Liederkranz is an American replication of Germany's Limburger cheese, made subtly different by the use of a distinct bacterial culture for ripening. The cow's milk cheese has the same texture and unique aroma, but features a distinctively robust and buttery flavor. It is made in a small, rectangular shape and has a moist, edible, golden yellow crust with a pale ivory interior and a heavy, honey-like consistency. It is particularly well complemented by dark bread and dark beer and can be used as an appetizer, on salads or sandwiches, or with fruits. As the cheese matures, the crust turns golden brown and the cheese a deeper color. Both flavor and aroma become much stronger.

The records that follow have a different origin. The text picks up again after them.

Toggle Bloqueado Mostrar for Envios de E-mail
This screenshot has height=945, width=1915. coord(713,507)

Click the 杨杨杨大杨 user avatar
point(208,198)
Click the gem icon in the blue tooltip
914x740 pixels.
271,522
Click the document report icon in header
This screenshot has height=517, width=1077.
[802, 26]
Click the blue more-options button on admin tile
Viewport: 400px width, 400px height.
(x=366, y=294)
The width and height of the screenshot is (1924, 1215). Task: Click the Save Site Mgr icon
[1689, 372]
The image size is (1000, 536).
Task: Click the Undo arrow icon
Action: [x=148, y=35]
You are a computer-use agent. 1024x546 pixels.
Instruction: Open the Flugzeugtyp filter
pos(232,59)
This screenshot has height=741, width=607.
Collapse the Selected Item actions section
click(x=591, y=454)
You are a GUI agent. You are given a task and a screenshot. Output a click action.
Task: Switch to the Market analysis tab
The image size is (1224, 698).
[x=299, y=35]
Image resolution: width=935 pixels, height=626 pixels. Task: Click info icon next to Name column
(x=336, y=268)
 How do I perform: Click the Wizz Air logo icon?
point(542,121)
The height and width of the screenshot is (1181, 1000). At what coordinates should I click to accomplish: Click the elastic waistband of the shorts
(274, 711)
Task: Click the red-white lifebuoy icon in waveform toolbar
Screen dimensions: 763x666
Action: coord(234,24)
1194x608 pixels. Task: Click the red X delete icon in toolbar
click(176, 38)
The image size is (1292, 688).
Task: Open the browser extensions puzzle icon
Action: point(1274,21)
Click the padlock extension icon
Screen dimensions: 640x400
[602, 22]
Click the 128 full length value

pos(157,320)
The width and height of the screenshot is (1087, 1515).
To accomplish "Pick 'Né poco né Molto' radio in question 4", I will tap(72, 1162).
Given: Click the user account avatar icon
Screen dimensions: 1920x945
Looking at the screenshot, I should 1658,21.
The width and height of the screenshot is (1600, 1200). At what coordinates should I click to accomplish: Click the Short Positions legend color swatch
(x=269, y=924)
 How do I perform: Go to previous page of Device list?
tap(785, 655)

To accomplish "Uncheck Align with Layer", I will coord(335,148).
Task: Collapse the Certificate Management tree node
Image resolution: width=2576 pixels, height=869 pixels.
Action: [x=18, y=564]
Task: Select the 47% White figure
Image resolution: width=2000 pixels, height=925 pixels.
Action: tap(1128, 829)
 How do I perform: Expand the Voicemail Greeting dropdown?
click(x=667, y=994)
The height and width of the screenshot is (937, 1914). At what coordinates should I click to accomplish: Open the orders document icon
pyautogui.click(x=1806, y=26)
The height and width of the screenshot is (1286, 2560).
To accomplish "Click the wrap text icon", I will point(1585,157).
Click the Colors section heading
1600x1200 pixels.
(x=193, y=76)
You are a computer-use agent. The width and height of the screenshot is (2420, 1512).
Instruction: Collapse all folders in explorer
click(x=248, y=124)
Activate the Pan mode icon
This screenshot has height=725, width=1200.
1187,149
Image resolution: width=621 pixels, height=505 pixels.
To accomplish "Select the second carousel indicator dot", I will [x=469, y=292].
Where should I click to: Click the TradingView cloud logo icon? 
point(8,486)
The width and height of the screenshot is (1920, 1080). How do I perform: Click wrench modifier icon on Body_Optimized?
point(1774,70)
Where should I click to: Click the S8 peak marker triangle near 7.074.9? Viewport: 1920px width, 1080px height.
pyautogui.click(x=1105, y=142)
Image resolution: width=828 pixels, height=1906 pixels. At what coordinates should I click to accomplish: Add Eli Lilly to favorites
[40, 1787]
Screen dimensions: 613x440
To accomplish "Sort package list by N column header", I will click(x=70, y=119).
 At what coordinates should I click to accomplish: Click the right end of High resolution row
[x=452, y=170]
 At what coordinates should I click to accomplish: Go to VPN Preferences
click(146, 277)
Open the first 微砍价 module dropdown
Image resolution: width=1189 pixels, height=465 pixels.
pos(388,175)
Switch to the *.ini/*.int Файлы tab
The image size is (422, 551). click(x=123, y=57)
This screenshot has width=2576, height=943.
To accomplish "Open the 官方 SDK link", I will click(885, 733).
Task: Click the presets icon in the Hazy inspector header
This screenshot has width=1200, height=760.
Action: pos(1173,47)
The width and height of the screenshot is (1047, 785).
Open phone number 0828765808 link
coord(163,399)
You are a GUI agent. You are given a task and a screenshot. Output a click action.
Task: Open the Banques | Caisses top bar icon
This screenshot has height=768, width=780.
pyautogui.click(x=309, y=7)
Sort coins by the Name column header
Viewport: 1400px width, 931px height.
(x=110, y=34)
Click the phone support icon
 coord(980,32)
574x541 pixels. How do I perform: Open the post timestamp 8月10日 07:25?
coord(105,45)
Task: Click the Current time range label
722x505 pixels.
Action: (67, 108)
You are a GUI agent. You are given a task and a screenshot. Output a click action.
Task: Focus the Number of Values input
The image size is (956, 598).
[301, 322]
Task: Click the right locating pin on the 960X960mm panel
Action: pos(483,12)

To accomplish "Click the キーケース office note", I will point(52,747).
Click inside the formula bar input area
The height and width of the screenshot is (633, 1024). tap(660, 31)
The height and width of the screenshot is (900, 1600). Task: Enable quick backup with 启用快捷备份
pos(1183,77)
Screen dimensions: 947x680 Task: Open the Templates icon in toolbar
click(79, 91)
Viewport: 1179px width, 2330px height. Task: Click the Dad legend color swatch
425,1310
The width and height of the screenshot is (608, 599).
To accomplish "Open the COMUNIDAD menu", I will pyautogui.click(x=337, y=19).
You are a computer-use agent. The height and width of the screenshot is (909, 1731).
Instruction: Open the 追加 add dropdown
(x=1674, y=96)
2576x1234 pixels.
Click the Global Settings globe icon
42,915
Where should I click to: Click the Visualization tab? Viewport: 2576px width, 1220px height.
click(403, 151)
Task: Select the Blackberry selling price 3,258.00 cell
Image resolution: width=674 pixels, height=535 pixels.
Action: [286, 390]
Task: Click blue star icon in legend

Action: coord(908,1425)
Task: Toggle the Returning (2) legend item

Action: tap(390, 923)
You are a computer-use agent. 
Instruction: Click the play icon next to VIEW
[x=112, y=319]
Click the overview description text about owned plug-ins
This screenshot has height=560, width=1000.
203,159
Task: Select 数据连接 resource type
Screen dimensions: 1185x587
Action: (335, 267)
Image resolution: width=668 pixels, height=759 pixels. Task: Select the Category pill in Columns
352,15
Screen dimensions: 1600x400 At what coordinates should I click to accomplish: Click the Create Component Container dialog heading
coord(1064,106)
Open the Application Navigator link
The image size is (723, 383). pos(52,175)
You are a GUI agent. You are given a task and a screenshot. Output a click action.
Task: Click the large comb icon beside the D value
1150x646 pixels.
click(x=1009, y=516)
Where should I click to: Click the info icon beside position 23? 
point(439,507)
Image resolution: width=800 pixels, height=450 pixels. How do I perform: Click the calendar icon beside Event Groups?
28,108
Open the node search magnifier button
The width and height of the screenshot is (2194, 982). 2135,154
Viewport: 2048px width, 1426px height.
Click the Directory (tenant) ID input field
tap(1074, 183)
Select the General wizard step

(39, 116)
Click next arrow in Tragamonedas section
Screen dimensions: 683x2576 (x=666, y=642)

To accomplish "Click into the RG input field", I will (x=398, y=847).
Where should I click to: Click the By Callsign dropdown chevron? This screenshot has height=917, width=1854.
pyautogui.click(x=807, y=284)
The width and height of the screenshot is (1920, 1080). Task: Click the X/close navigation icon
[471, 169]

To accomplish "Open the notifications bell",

The mildly pungent cheese was created in the late 1800s by Emil Frey, an apprentice cheesemaker at the Monroe Cheese Company in Monroe, New York. The owner, Adolphe Tode, also ran a successful New York delicatessen. At the time there was a heavy wave of German immigrants and Tode received many requests from them for Bismarck Schlosskäse, a traditional soft, smelly cheese. Due to inadequate refrigeration, much of this delicate cheese spoiled in transit. To meet the demand, Tode challenged his company's cheesemakers to duplicate the popular German cheese. After years of experimentation, Frey stumbled upon a spreadable, Limburger-style product.
The first samples of the new cheese were taken to the famous New York City singing society, the Liederkranz Club, whose members were patrons of Tode's deli. When they pronounced it wonderful, the cheese was named "Liederkranz" in their honor. Translated from German, the name means "wreath of song".